Daniel Gapin, artiste engagé fraternel humaniste et naturiste ! (2)

Daniel Gapin, artiste engagé fraternel humaniste et naturiste ! (2)

Difficile d’interviewer Daniel Gapin, tant la palette de ses talents d’infatigable militant l’électrisent dans un enthousiasme communicatif. D’où cette interview fleuve en deux parties où je vous propose de découvrir le sacré bonhomme qui crèche à l’année dans un grand centre naturiste dans le Médoc.
A la fois communiste, chrétien, franc-maçon, naturiste et artiste, j’avoue que le mélange pour le moins hétéroclite des genres, avait de quoi m’attirer, pardi !
Dans cette seconde partie, nous avons discuté de son parcours naturiste d’hier et d’aujourd’hui, puis de l’artiste toujours survolté dans toutes ses expressions visuelles et sensuelles qui se projette dans l’avenir, sa joie de vivre, son amour des femmes et enfin, de l’homme révolté qu’il demeure toujours.

Le Mague : Tu vis à l’année à Euronat, le plus grand centre naturiste de la côte aquitaine.
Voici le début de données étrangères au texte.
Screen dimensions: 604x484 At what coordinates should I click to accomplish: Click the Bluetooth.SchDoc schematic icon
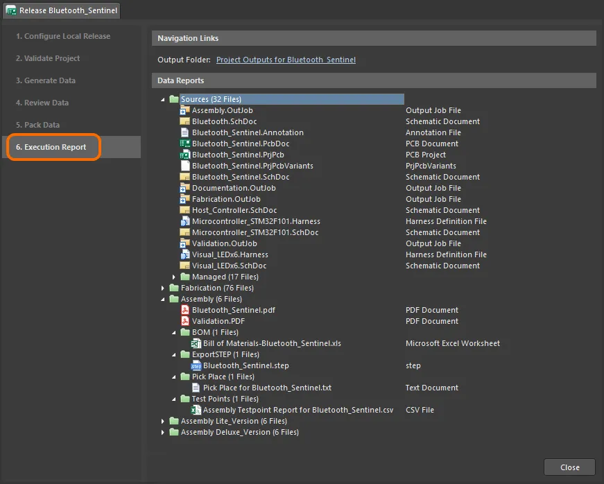pos(184,121)
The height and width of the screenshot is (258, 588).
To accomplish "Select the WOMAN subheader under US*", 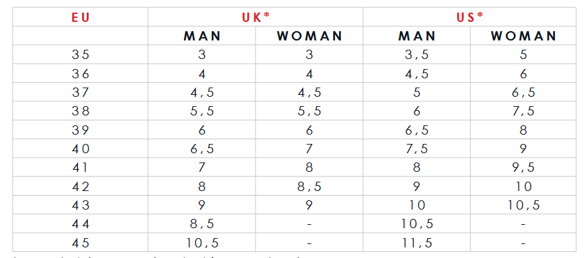I will click(524, 36).
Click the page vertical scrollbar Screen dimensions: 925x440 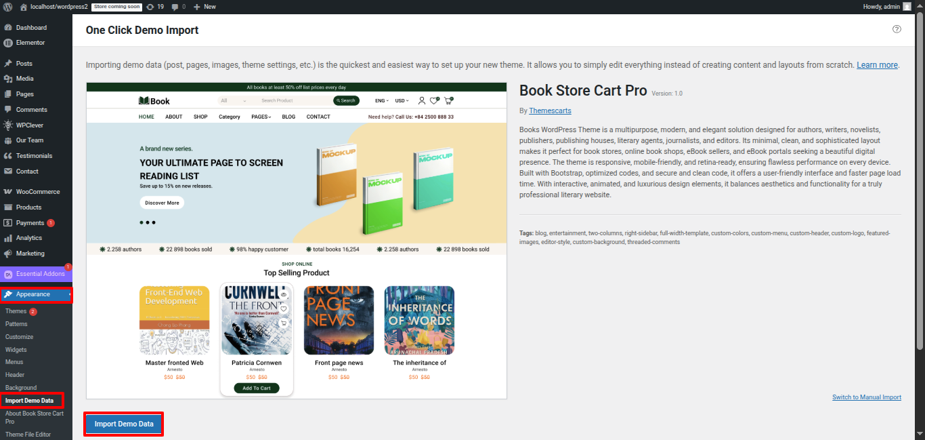point(920,203)
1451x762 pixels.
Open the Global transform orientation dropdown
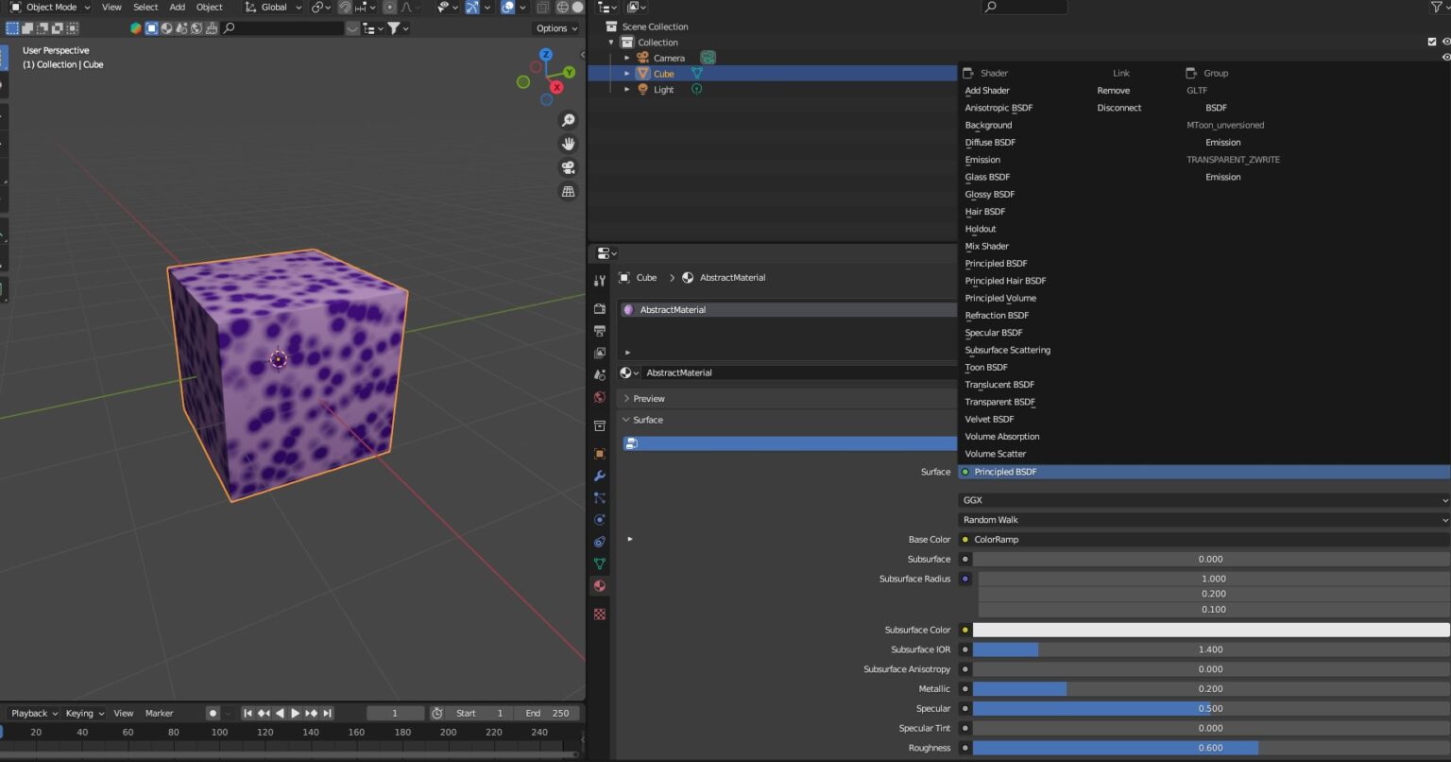tap(272, 8)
Qu’est-ce que ça t’apporte de vivre nu ?

Daniel Gapin : J’ai découvert le naturisme et le nudisme il y a longtemps en Croatie en 1967, puis au CHM de Montalivet, suite à mon activité dans une entreprise de Bordeaux. Nous vivons actuellement à Euronat, à Grayan et l’Hôpital, dans un chalet acquis depuis 17 ans. Je rêvais d’une totale liberté vestimentaire selon le temps, les activités, les lieux mais cette pratique reste enfermée dans des espaces bien définis. Je n’ai jamais été là aussi un intégriste qui recherche une vie communautaire dans un rejet de l’ordre social et dans une sorte de religion autour du "sacré sauvage". Où l’osmose dans la nature guérirait tous les mots. Je constate les effets dans notre centre naturiste, de la société du "veau d’or" de la consommation. Le statut capitaliste de l’entreprise qui gère ce lieu ne permet pas d’imaginer créer ce petit paradis rêvé par certains d’entre nous. Pour moi, il s’agit par la voie d’associations naturistes, de freiner les excès d’une textilisation qui perturbe les valeurs de tolérance et respect engendrée par une nudité éduquée. Je ne veux pas m’isoler, et je vis ici dans un lieu favorable à la méditation, aux ballades comme à des pratiques sportives et ludiques. Lesquelles favorisent la nécessité de se ressourcer dans un rapport permanent avec la nature et surtout avec la lumière. Observer le ciel étoilé l’hiver ou l’été est une merveille difficile à vivre en ville. Cela s’inscrit dans ma spiritualité. Lorsque j’enlève mes vêtements je pense à François d’ Assise lorsqu’ il s’est mis nu pour fuir la richesse dont il était l’héritier et ainsi épouser la pauvreté.

Le Mague : Les naturistes ont-ils une éthique qui leur permette de lutter en solidarité pour d’autres rapports humains cultivés et respectueux à nu, afin de viser une autre société, que celle du déclin du capitalisme décadent et si méprisant ?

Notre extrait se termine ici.